Firstly you malloc the wrong number of bytes. Use the pattern node = malloc(sizeof *node); .

Secondly this leaks memory: you point node at a freshly allocated block of memory. Then you point node at the object new_node is pointing at. This leaves no pointers to the allocated block.

Thirdly, node is a local variable to your function so this change is not seen by code outside your function.

I think you meant the entire function to be something like:

void add(struct node** headRef, int value)
{
// Make the new node
    struct node* new_node = malloc(sizeof *new_node);
    new_node->value = value;
    new_node->next = NULL;

// If the list is empty then make the new node be the first node
    if ( *headRef == NULL ) 
        *headRef = new_node;

// Otherwise put this node on the end of the list
    else for ( struct node *ptr = *headRef; ; ptr = ptr->next )
    {
         if ( ptr->next == NULL )
         {
              ptr->next = new_node;
              break;
         }
    }
}

Answer 2

Pointer is just a mechanism to access memory.
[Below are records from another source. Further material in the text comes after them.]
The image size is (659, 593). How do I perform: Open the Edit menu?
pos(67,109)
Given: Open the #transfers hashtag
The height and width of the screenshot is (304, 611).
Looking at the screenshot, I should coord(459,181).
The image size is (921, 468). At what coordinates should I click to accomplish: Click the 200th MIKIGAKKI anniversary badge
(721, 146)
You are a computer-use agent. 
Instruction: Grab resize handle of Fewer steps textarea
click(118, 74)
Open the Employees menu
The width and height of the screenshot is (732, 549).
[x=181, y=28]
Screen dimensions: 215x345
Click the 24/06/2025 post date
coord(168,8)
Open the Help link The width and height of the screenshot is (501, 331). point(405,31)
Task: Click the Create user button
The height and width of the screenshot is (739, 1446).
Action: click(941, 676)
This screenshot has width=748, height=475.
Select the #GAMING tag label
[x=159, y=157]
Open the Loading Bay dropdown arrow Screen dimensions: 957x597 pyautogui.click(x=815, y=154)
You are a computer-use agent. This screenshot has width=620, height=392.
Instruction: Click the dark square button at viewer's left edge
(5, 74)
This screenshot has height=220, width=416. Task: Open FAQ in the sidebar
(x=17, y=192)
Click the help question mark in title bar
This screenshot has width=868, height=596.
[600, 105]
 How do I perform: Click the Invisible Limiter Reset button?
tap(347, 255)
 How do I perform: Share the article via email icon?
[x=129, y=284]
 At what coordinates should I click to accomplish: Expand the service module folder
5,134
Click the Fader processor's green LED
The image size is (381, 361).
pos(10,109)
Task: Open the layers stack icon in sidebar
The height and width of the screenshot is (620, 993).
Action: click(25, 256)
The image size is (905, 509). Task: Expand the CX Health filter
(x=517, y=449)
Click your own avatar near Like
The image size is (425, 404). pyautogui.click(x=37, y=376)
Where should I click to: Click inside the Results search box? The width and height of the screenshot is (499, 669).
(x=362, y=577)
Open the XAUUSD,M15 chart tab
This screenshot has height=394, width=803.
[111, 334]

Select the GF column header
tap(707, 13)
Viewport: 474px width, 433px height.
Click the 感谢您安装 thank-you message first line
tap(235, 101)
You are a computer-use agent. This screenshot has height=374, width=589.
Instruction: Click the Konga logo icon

Different types of pointers has different access mechanisms. Integer pointer reads 4 bytes while character pointer reads only one when you deference it.

For storing something, You need to allocate memory. Once you allocate memory, you can access it using different pointers. When you write :

  new_node=(struct node*)malloc(sizeof(struct node))

it means that you are allocating some memory and accessing it using new_node pointer.

When you write:

   node=new_node

it means that node will point to the same memory new_node is currently referring.You dont need to allocate memory to node since you are just accessing the already allocated memory using it.

void add(struct node** headRef, int value) {
    struct node* node = *headRef;
    struct node* new_node = malloc(sizeof(struct node));//Always mention datatype rather than mentioning a particular value;

    new_node->value = value;
    new_node->next = NULL;

    if (node == NULL) {
      //node = malloc(sizeof(node)); //Not required as you are just accessing the pre-allocated memory;

      *headRef = new_node; //Change the actual pointer rather than the local one;
    } else {

      while (node->next != NULL) {
        node = node->next;
      }

      node->next = new_node;
    }
 }